По весне бараки потребовалось основательно подлатать, и Тиффож отправился в неближнее путешествие по лесопильным заводам Эльхвальда, чтобы раздобыть досок. Окружающий пейзаж, сам его дух показался Тиффожу знакомым, так как наиболее полное воплощение он обрел в Унхольде: уже вконец раскисшая песчаная почва; слияние слякотной земли с промокшим небом; жидкая грязь на дорогах, в таком изобилии, что копыта лошадей приходилось забивать в огромные деревянные колодки, а телеги снабжать чудовищными, как у дорожного катка, колесами — без этих Puffraed-ег'ов не обходится ни одна ферма, поскольку они заменяют фермерам паромы и шаланды в пору весенних и осенних паводков.

В отдалении тянулась гряда песчаных дюн, постоянно перекатываемых ветром, несмотря на попытки их закрепить, засеяв колосняком. На их верхушках иногда можно было различить массивные и архаичные фигуры лосей. Далее простирался мелководный Куршский залив площадью более шестисот квадратных километров, постепенно, в течение тысячелетий, превращаемый в болото наносами Мемеля, Дайме, Русса и Гильге. Это умирающее соленое озеро было отделено от Балтики лишь Куршской косой девяноста восьми километров в длину и от четырех километров до пятисот метров в ширину. Тиффожу еще не доводилось добираться до этой северной оконечности Германии. Особенно его манила расположенная посередке косы деревушка, где обитали одни орнитологи, наблюдавшие за миграцией птичьих стай, которые два раза в год ниспадали на их деревеньку, как длиннющие ворсистые нити.

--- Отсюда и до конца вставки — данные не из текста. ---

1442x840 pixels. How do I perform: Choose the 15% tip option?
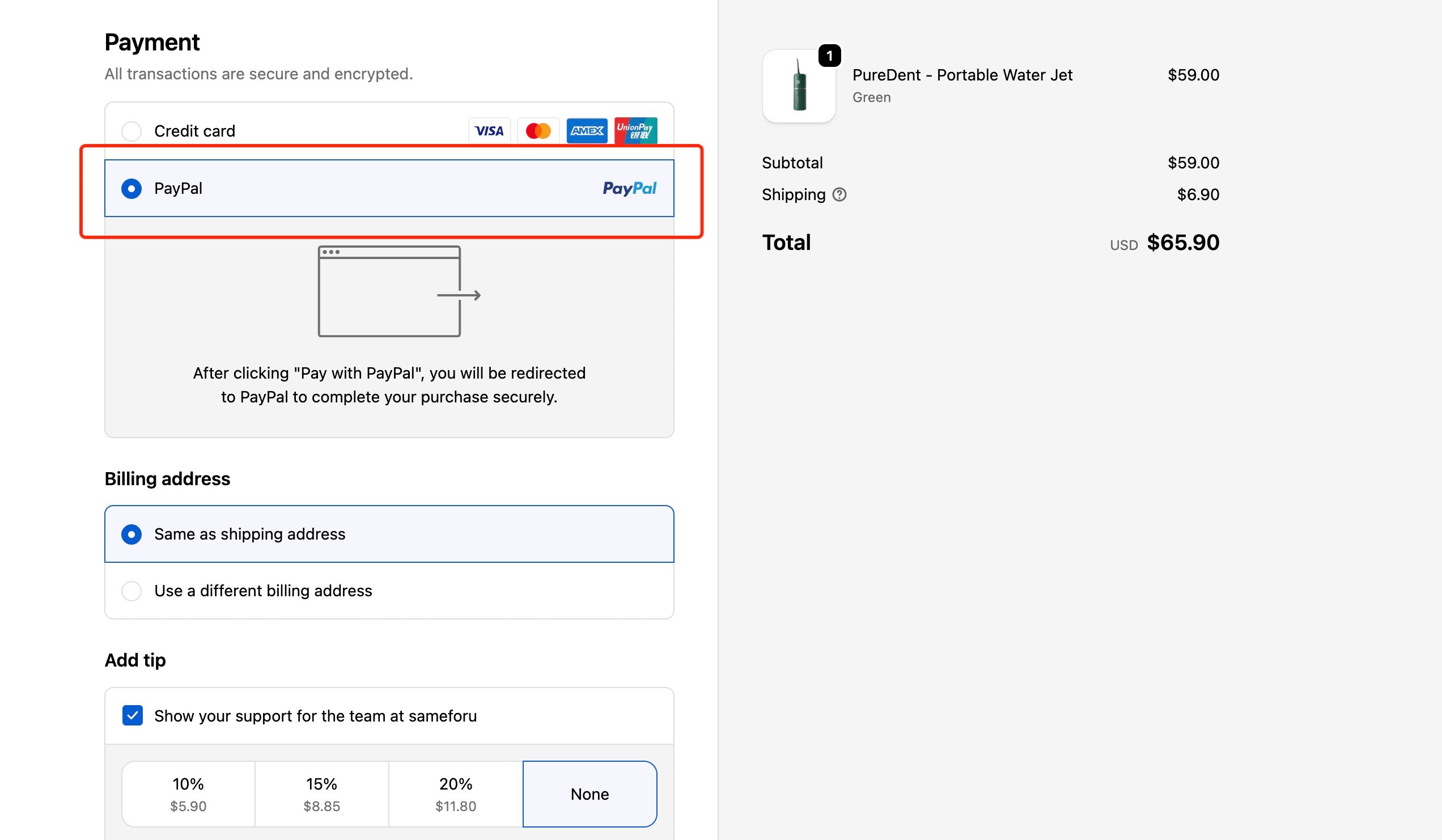tap(321, 794)
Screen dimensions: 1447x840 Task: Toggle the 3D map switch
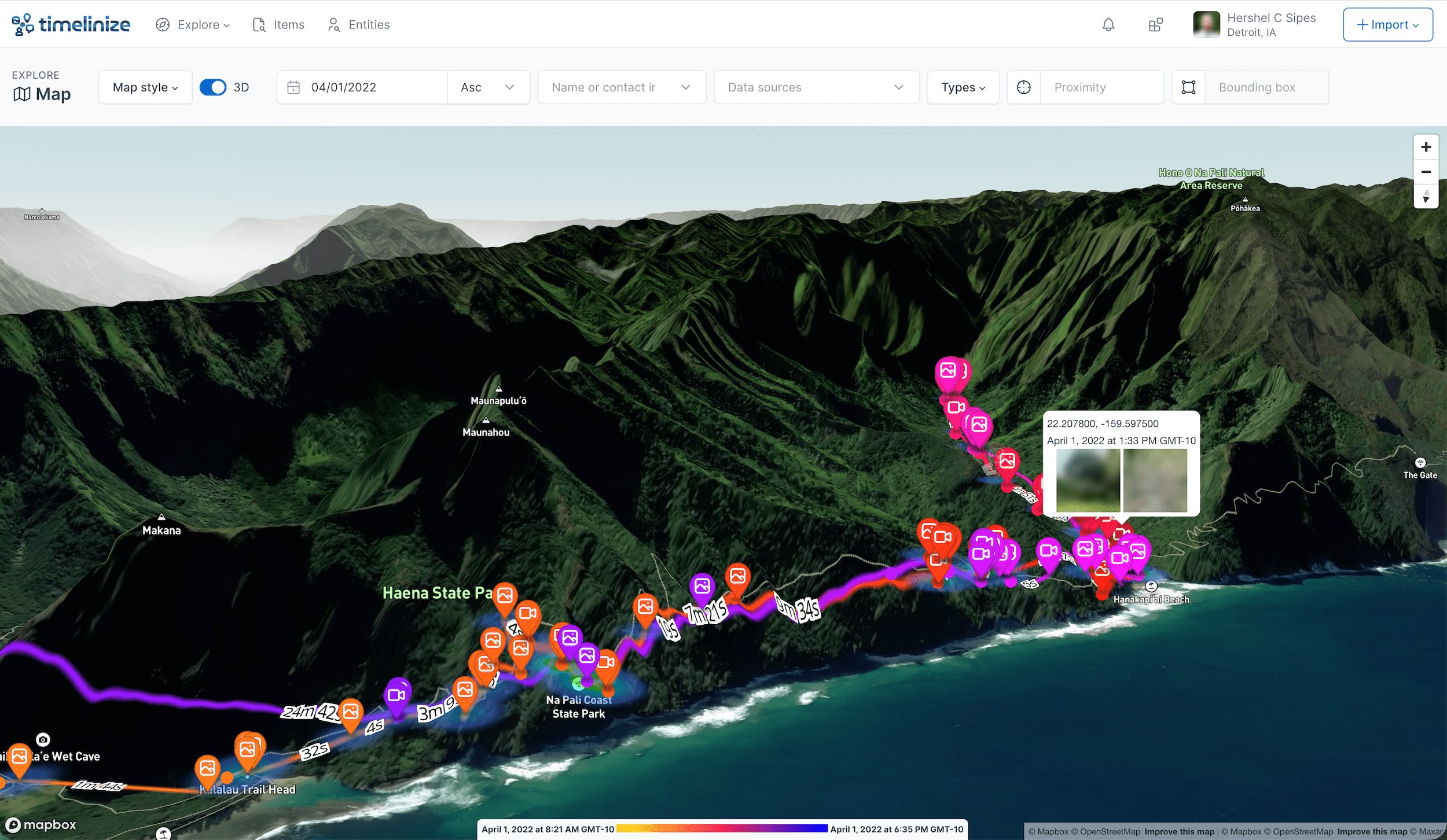click(x=213, y=87)
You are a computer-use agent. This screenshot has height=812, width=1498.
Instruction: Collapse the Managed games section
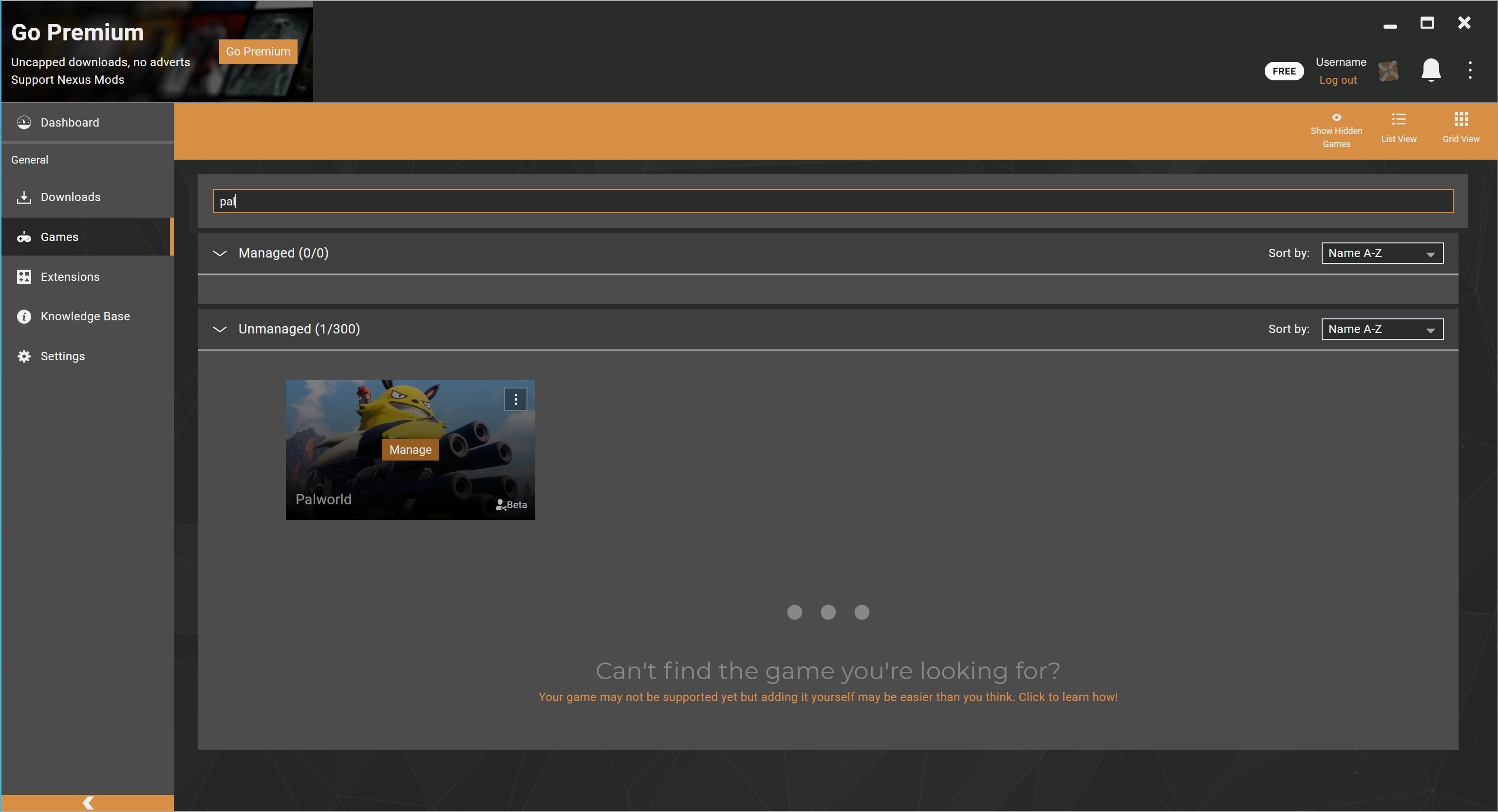tap(220, 254)
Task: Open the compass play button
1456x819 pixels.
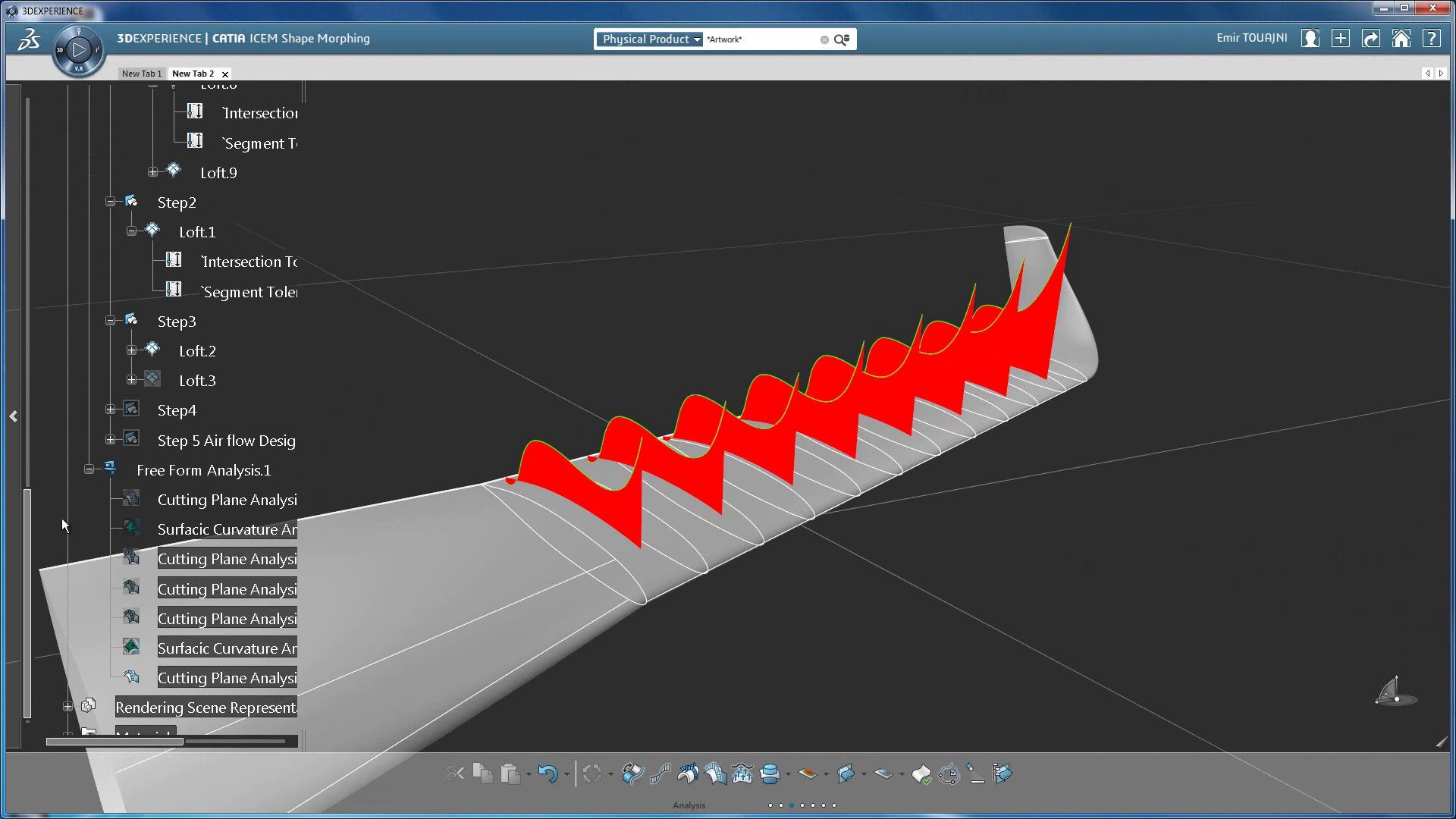Action: tap(79, 51)
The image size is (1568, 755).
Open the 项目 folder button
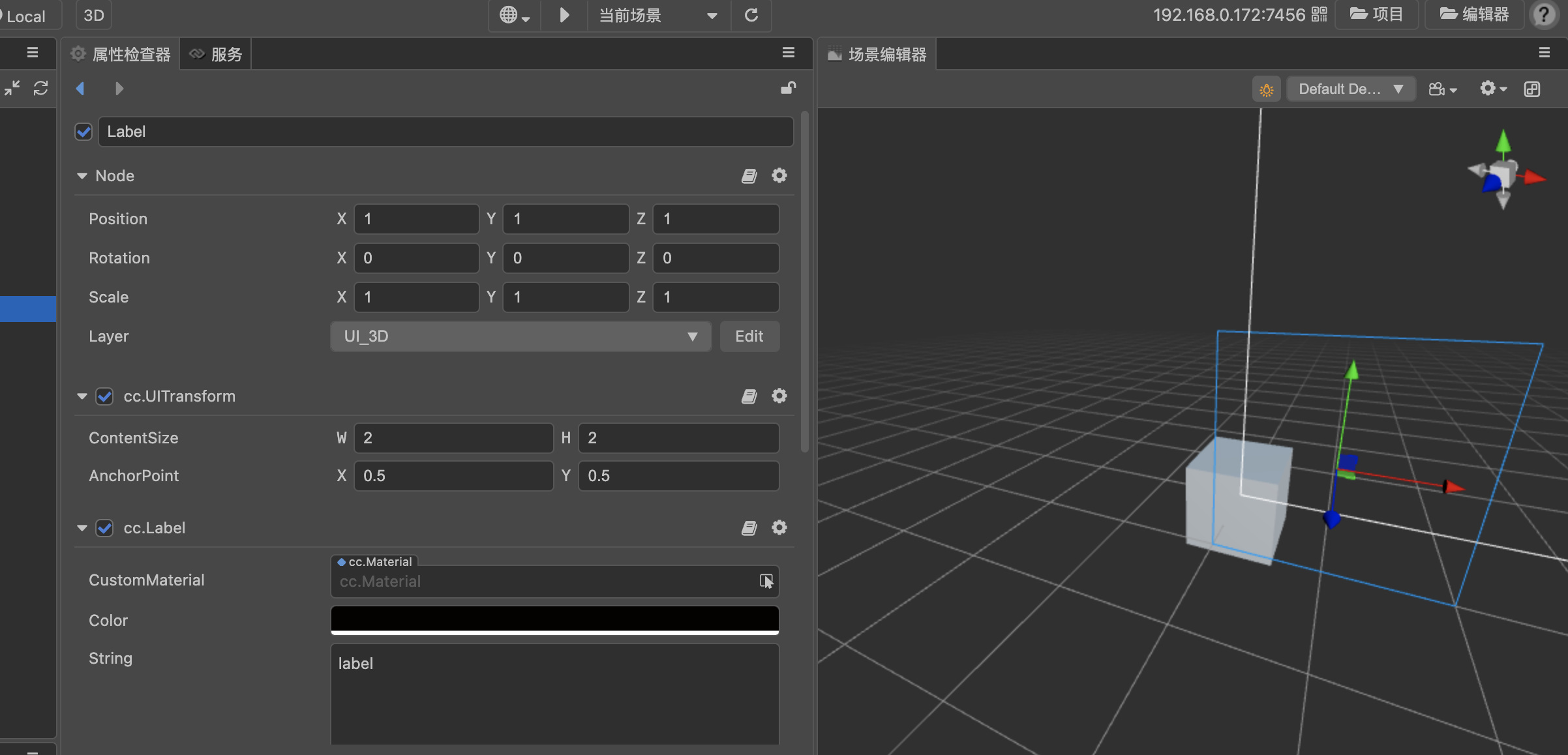pyautogui.click(x=1376, y=15)
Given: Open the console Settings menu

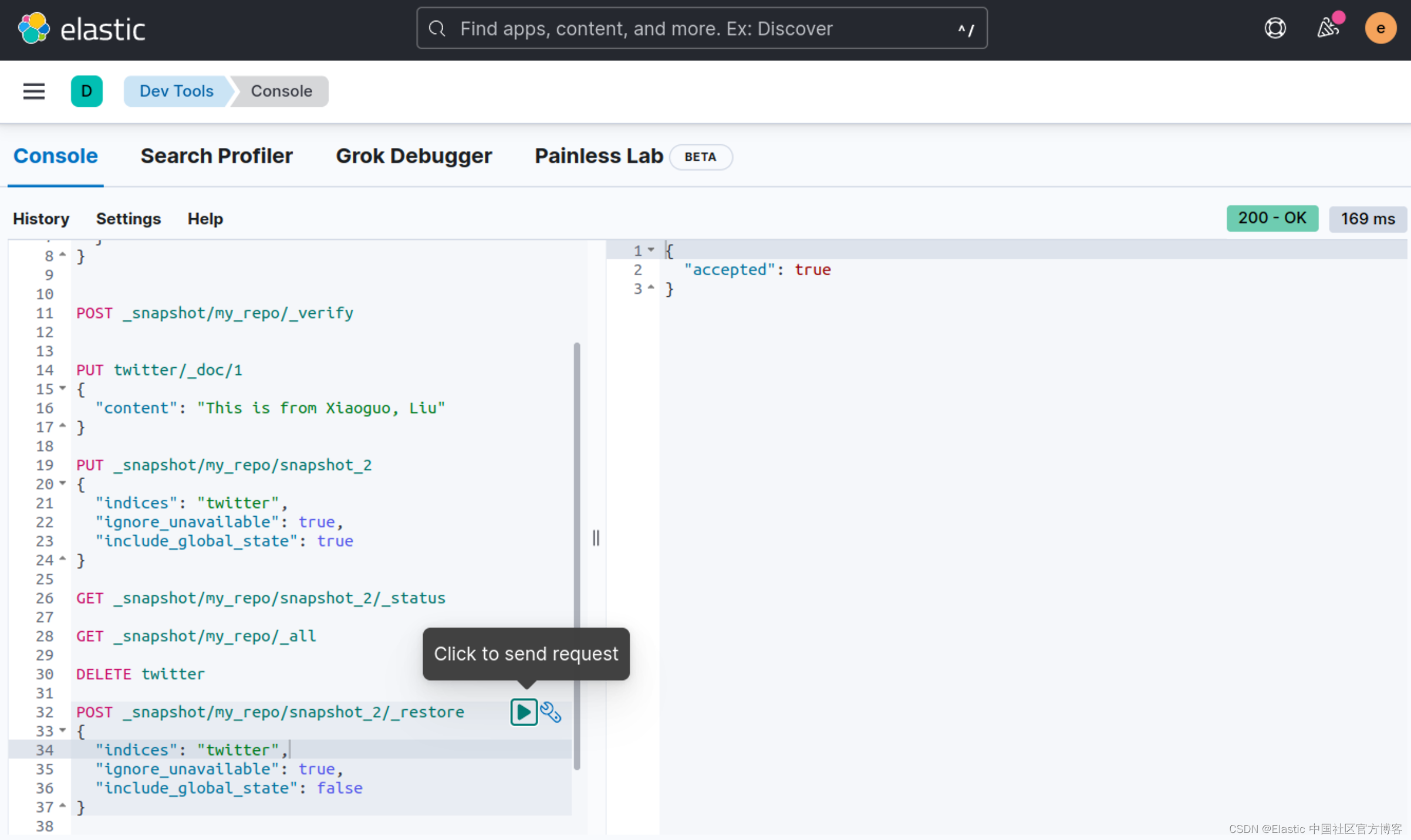Looking at the screenshot, I should (129, 218).
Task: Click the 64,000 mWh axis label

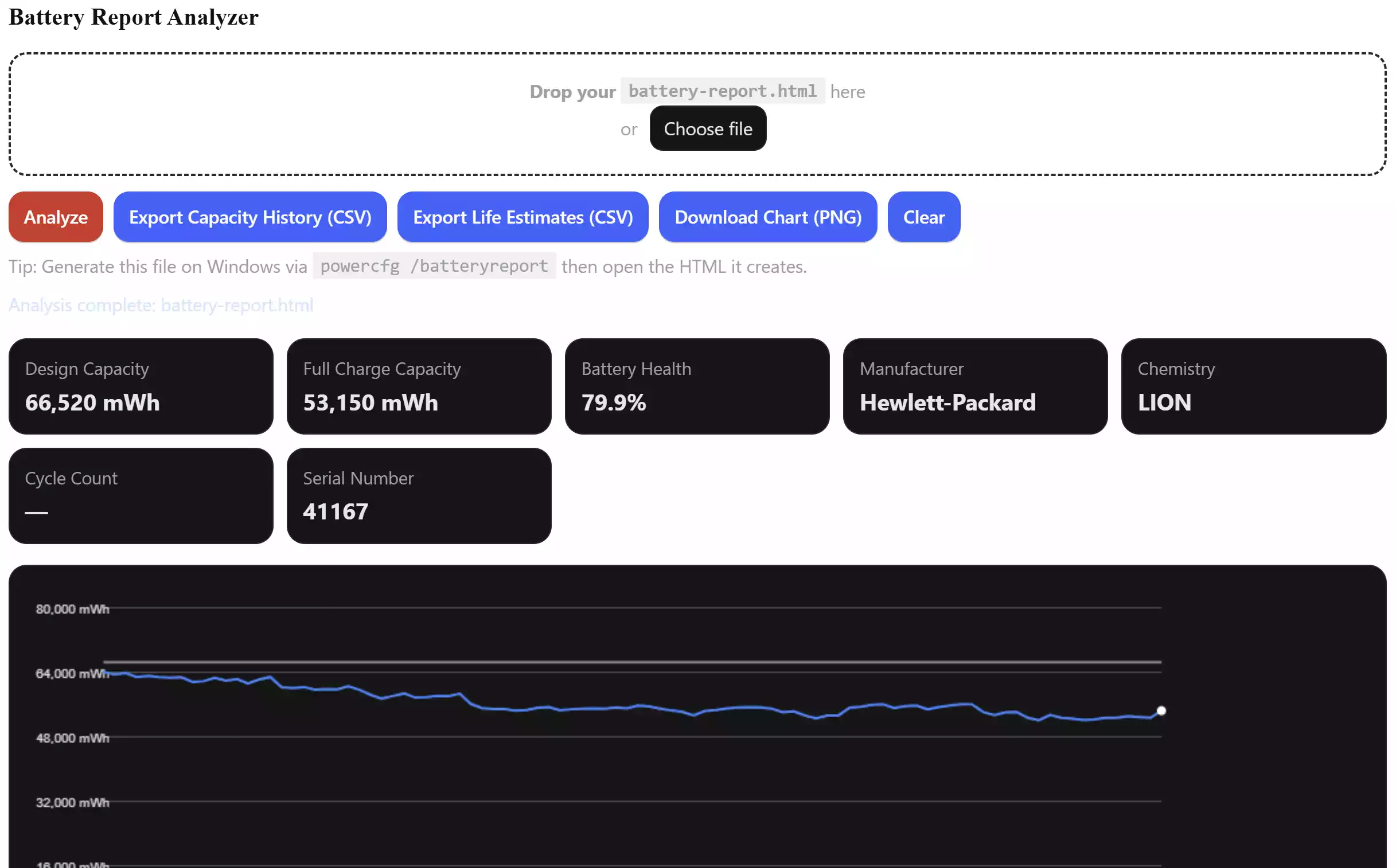Action: [x=72, y=674]
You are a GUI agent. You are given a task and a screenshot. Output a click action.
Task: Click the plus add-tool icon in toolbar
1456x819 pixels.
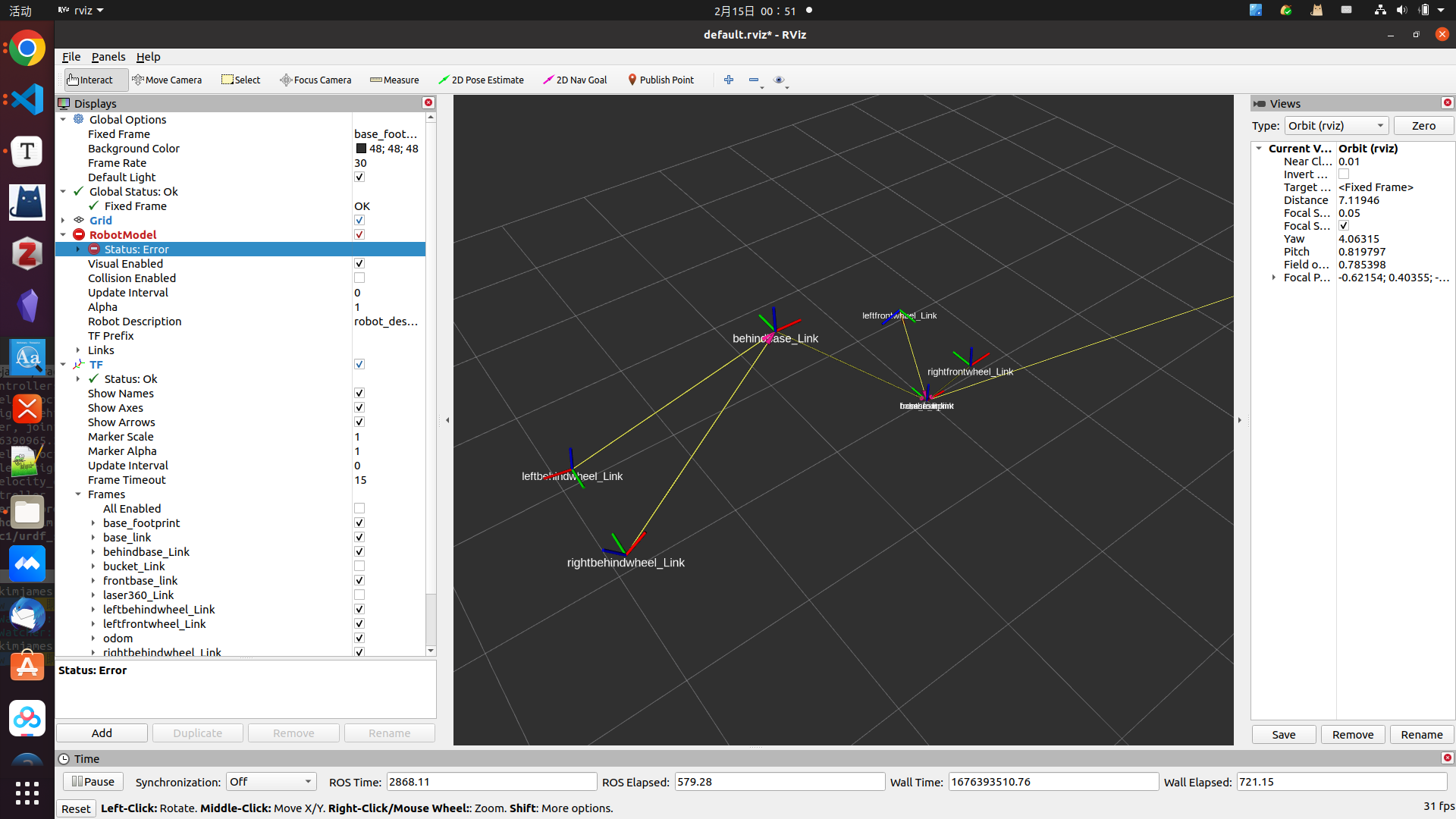tap(729, 80)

Проинспектировав северные границы своих владений, Тиффож уже возвращался в лагерь, когда приключилась авария. Газогенный двигатель задыхался, явно не справляясь с весом вздымавшегося выше кабины штабеля досок. Но окончательно сломила его упорство дорога. На выезде из леска перед машиной простерлась огромная лужа, которую Тиффож попытался проскочить с ходу, развернув по обеим бортам машины пару огромных крыльев, оросивших вычерненную почву. Вдруг он Сочувствовал, что машину заносит, и с перепугу дал по тормозам. Грузовик проскользил еще пару десятков метров и замер поперек дороги. Тиффож вновь завел мотор, но колеса лишь буксовали, все больше увязая в грязи. В конце концов ему пришлось пешком добраться до ближайшей деревни Гросс-Скайсгиррен и, предъявив свое командировочное удостоверение, просить помощи у местных властей. Уже стемнело, когда Тиффож возвратился к своему «опелю» в сопровождении одного батрака и двух лошадей. Однако лошаденки только скользили в жидкой грязи, а потом одна из них и вовсе рухнула на колени, едва не сломав ногу. Чтобы вызволить засевший в грязи грузовичок, требовались длинные веревки; тогда вытягивающие его лошади сами стояли бы на твердой почве. Тиффожу пришлось сдаться местной жандармерии, где ему предоставили для ночлега какую-то мерзкую клетушку. Наутро грузовик вытянули-таки из лужи, но мотор решительно отказался заводиться. Тиффож вновь переночевал в прежнем закутке и только на следующий день добрался до Морхофа, опоздав на сутки.